Выбрать главу

В лекции «Искусство литературы и здравый смысл» Набоков специально подчеркивает мысль, которую он не раз высказывал в интервью и предисловиях к английским переводам своих книг, — что подлинного художника не интересует общественная мораль. Иной разговор, что моральный стимул неизбежно возникает, когда художник занимается своим истинным делом, то есть забавляется «бессмысленной дребеденью», которую здравый смысл осудил, так, чтобы «преступное деяние предстало абсурдным» (69). Отсюда следует, продолжает Набоков, что художник разоблачает зло без пафоса, используя в качестве инструмента свое веселое ремесло, помогающее ему точно поражать мишень. Допустим, писатель «подмигивает вам», когда «замечает слабоумие, стекающее с нижней губы убийцы, или когда следит за коротким толстым пальцем профессионального тирана, исследующего многообещающие глубины своей ноздри в одиночестве роскошной спальни» (69).

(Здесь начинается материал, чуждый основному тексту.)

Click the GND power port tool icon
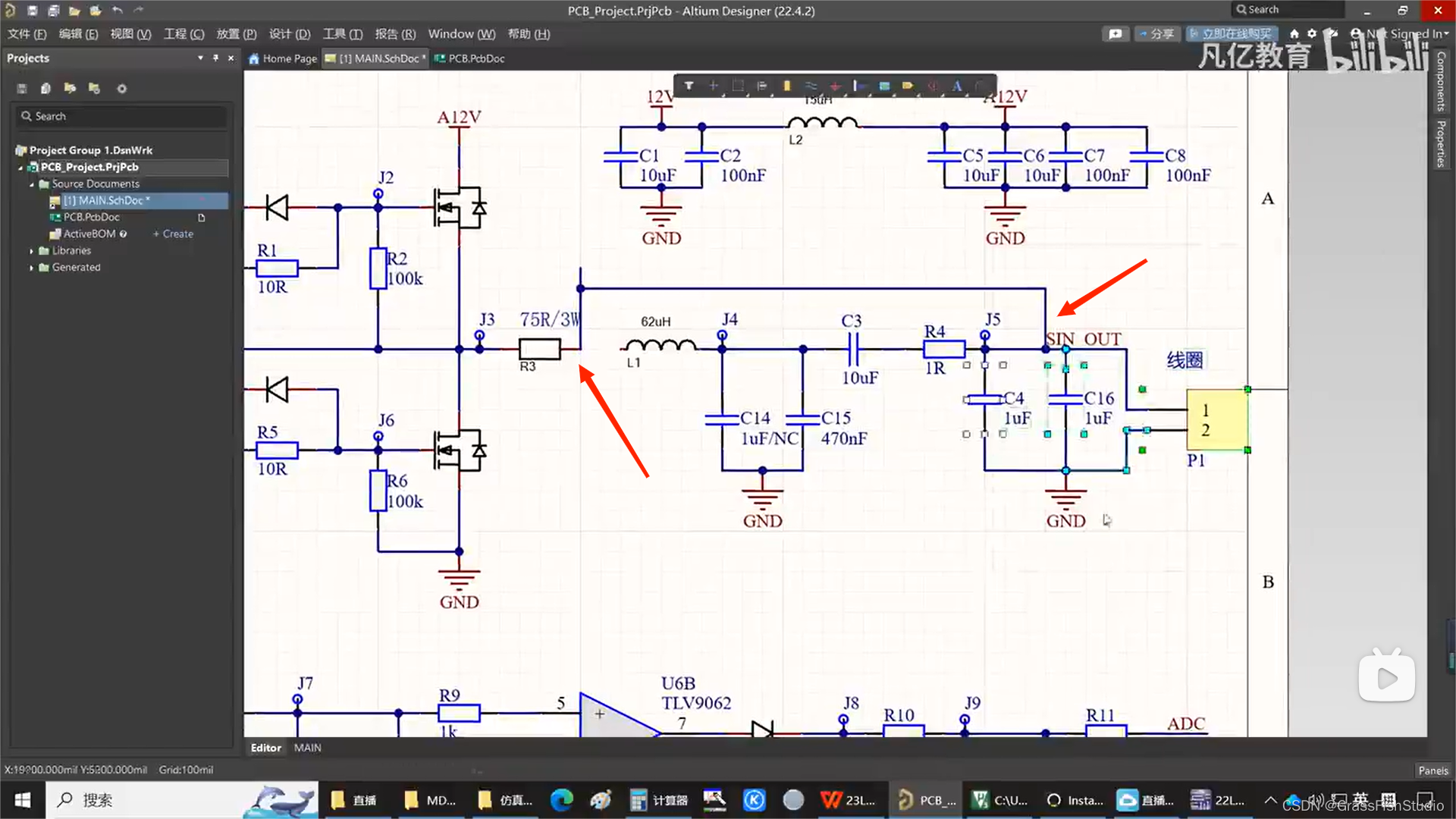The image size is (1456, 819). (835, 86)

Набоков распространяет действие этого принципа за пределы литературы, утверждая, что более всего диктаторы ненавидят «этот неприступный, вечно ускользающий, вечно провоцирующий блеск в глазах» (69). Так, по его мнению, причиной убийства Николая Гумилева при Ленине было то, что на протяжении всего этого ужасного испытания — арест, пытка, переход к месту расстрела, — «поэт не переставал улыбаться» (69). Смысл здесь, разумеется, состоит в том, что Гумилев был из числа «собратьев-мечтателей» и улыбался потому, что знал за собой способность видеть мир совершенно отлично от своих мучителей. К личности Гумилева, который в лекции выступает в качестве символа всех ценностей, Набоков обращается в ряде своих самых известных романов, включая «Дар» и «Бледный огонь».

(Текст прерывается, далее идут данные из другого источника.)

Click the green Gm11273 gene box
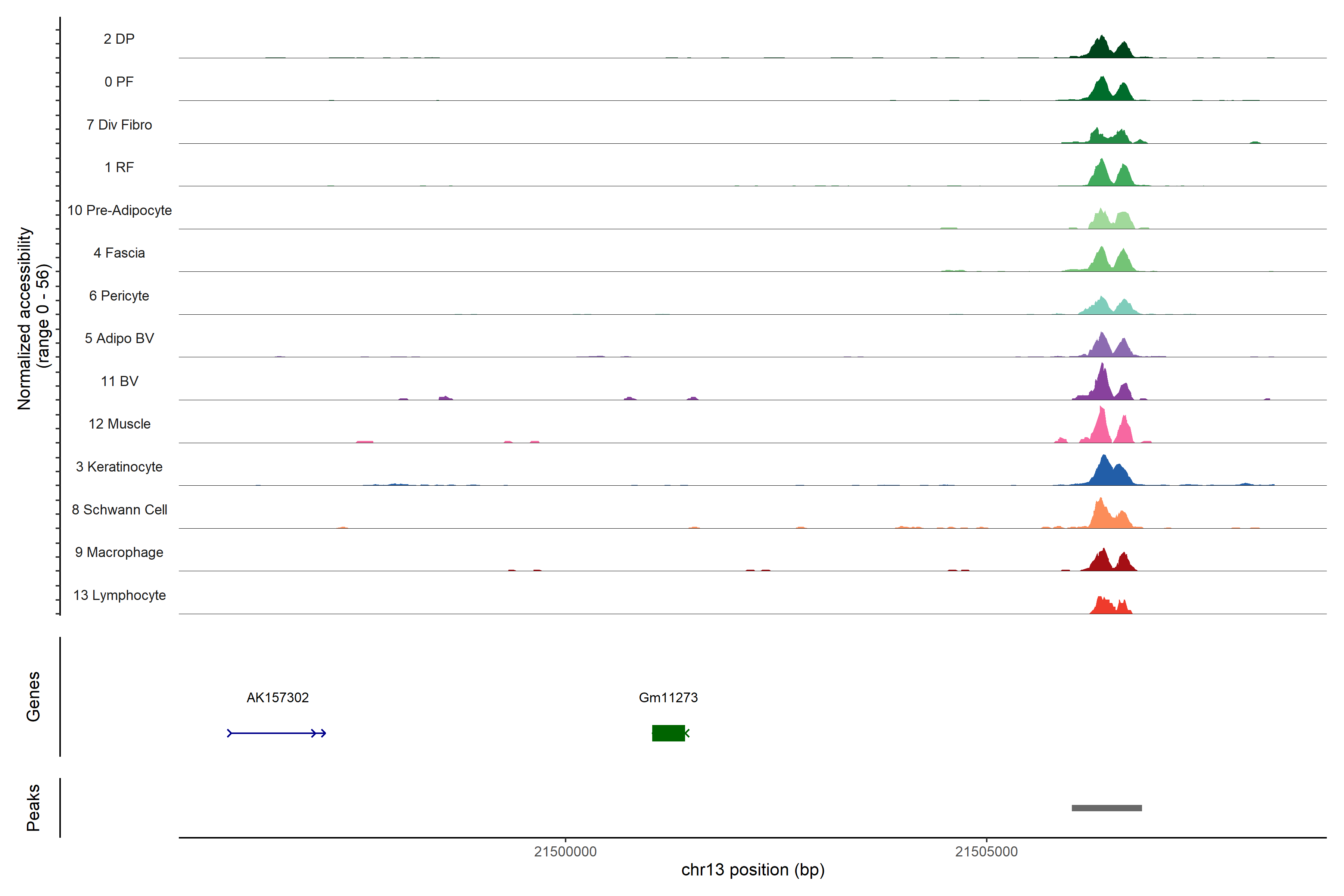 click(668, 733)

Хотя исследование набоковского творчества убеждает, что он на протяжении всей жизни фактически оставался привержен одним и тем же принципам, важно отметить, что судьба иных русских художников при Советах вынуждала его признавать, что искусство оказалось бессильным облегчить их ужасные страдания. Да, он неустанно утверждал, что тиранам никогда не скрыть от проницательных художников свою смехотворную сущность; и в то же время говорил, что «презрительный смех — дело хорошее, но его не хватает, чтобы снять с души камень. И когда я читаю стихи Мандельштама, написанные при мерзостном правлении этих скотов, я испытываю подобие беспомощного стыда за то, что я волен жить, думать, писать и говорить в свободной части мира…» (CIII, 559). Не было у Набокова иллюзий и относительно жестокой силы зла: «Морально демократия непобедима. Но физически выиграет та сторона, у которой лучше вооружение».{118}

В этой примечательной лекции немалое место занимают и прямые рассуждения автора на темы метафизики. Есть в ней одно место, где не только воплощается суть всего сказанного им о добре, зле, художнической интуиции, но и с неподражаемой откровенностью декларируется вера художника в потусторонность:

«Мысль, что жизнь человека есть не более чем первый выпуск серийной души и что тайна индивидуума не пропадает с его разложением в земле, становится чем-то большим, нежели оптимистическим предположением, и даже большим, нежели религиозная вера, если мы будем помнить, что один лишь здравый смысл исключает возможность бессмертия. Писатель-творец, творец в том особом значении, какое я пытаюсь передать, не может не чувствовать, что в своем отрицании реального мира фактов, в своей солидарности с иррациональным, алогичным, необъяснимым и по существу „хорошим“, он действует в смысле рудиментарном, в чем-то схоже с тем, как (здесь две страницы рукописи утеряны) под облачными небесами серой Венеры» (69–70). Первая фраза самоочевидна, как и чувства, выраженные во всем фрагменте. Но во втором предложении явно содержится редакционная ошибка. Поразительное зияние, возникающее вдруг в этом важнейшем пассаже, совершенно необъяснимо, по крайней мере исходя из критического аппарата всего сборника — «Лекции о литературе». Право, кажется весьма сомнительным, чтобы эти две страницы действительно отсутствовали, ибо разрыв возникает там, где должна бы быть развернута аналогия, подготовленная в первой части предложения и разрешенная в заключительной фразе. Все вопросы легко снимаются, если сравнить абзац, о котором идет речь, с оригинальной версией 1941 года. В заключение, где сводятся воедино эстетика, этика и метафизика, Набоков говорит то, что, несомненно, хотел повторить и в 1951 году: «…в своей солидарности с иррациональным, алогичным, необъяснимым и по существу „хорошим“, (подлинный художник) действует в смысле рудиментарном, в чем-то схоже с тем, как мог бы действовать дух, когда приходит его время, в более широком и подобающем масштабе» (курсив мой. — В. А.).